-------- PROVIDED RECORDS --------
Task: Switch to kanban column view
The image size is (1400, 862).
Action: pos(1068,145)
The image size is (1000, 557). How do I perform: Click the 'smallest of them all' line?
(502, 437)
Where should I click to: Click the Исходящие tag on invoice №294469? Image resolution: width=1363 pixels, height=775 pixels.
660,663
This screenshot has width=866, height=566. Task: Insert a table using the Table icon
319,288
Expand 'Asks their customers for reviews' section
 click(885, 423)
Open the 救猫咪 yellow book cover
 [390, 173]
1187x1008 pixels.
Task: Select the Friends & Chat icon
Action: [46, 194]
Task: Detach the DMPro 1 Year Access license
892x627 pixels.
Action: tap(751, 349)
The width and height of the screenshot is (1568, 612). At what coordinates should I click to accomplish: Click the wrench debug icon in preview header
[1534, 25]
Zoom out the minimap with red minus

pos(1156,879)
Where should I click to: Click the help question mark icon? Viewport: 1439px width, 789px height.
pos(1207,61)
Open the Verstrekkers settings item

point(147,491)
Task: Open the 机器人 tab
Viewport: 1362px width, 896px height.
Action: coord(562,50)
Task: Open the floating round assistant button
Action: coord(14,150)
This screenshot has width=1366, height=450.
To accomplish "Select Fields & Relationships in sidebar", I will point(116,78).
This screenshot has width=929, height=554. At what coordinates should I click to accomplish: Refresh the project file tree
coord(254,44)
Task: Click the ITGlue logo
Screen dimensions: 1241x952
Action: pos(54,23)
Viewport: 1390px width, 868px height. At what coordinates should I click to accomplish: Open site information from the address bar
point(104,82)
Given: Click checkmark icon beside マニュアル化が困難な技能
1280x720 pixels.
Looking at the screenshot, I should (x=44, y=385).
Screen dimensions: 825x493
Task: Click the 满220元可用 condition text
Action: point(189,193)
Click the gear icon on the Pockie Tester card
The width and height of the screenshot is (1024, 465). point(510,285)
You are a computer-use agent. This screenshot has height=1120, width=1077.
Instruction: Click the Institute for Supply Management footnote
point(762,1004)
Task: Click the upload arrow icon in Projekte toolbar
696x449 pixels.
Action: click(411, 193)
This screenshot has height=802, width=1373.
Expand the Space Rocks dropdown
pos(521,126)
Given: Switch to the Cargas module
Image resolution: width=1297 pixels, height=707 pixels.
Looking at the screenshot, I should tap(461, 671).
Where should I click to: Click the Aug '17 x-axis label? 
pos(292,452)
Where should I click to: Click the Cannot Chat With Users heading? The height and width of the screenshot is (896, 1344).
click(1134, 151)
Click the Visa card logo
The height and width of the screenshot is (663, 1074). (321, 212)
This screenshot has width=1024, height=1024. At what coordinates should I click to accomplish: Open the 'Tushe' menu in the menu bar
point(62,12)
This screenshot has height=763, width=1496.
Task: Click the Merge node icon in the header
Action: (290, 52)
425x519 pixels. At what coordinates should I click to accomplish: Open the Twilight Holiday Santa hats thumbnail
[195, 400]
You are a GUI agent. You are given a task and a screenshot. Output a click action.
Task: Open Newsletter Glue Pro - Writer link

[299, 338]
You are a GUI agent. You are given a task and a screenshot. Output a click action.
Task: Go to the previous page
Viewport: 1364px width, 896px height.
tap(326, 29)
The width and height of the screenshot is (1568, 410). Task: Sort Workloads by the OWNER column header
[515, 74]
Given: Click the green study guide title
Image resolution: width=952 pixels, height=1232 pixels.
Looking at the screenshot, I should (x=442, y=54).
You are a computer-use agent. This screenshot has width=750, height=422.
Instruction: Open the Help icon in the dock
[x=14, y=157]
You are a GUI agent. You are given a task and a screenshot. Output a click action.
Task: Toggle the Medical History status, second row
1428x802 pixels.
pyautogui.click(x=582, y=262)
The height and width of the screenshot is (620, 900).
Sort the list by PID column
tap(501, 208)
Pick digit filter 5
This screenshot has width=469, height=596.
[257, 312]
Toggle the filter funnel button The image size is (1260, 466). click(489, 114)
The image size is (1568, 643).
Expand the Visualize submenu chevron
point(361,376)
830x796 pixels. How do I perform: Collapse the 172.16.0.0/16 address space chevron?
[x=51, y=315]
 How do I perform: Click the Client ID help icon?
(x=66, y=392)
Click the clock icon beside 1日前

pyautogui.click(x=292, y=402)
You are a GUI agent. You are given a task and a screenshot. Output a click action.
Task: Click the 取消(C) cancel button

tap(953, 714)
--------
# WHAT NEEDS TO BE DONE:
Duplicate the lines of the records from the line containing "Where should I click to: Click the Aug" up to and including the line containing "The height and width of the screenshot is (663, 1074).".

# WRITTEN ANSWER:
Where should I click to: Click the Aug '17 x-axis label? 
pos(292,452)
Where should I click to: Click the Cannot Chat With Users heading? The height and width of the screenshot is (896, 1344).
click(1134, 151)
Click the Visa card logo
The height and width of the screenshot is (663, 1074). (321, 212)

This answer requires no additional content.